Patinkin_2008_Eur.J.Pharmacol_595_1

The ethanolamides of arachidonic, myristic and linoleic acids reduce bone marrow cell migration, while the 2-glyceryl esters of these acids enhance migration. Thus the 2 major endocannabinoids, anandamide (arachidonoyl ethanolamide) and 2-AG (2-arachidonoyl glycerol), whose structural difference lies in the nature of the end-group alone, work in opposite directions. The endocannabinoid arachidonoyl serine, a vasodilator, also reduces migration. The effect of 2-AG is mediated, in part at least, through the cannabinoid receptors, while the effect of anandamide, as well as the rest of the compounds assayed, are not mediated through them.
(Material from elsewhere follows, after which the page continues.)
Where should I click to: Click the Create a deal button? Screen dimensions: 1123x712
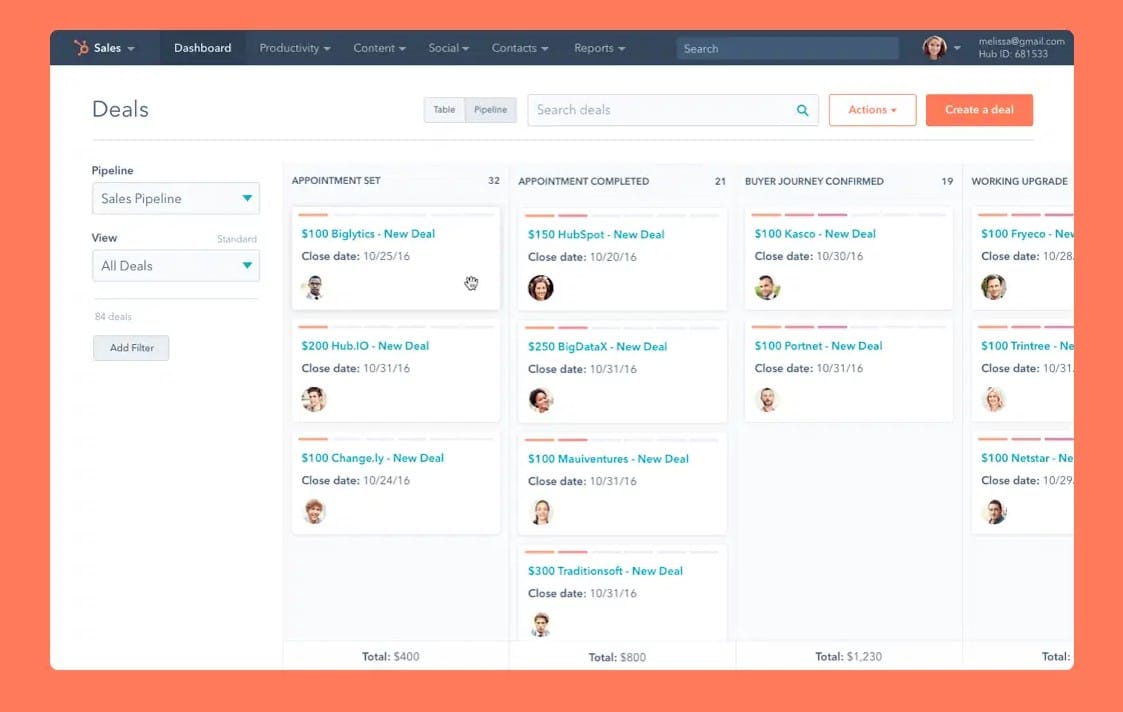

Almost all cannabinoids tested, including anandamide and 2-AG, lead to approximate doubling of CFU-GEMM (colony-forming unit: granulocyte, erythrocyte, macrophage, megakaryocyte) colonies. The effect of anandamide is considerably more potent than that of 2-AG. A surprising dose-response increase of erythroid cells is noted in cultures with the ester cannabinoids (in the absence of the cytokine erythropoietin), while a considerable dose-response augmentation of megakaryocytes is noted in cultures with the ethanolamide cannabinoids (in the presence of erythropoietin). This is suggestive of some cross-talk between two different regulatory systems, one governed by glycoprotein ligands and the other by endocannabinoids.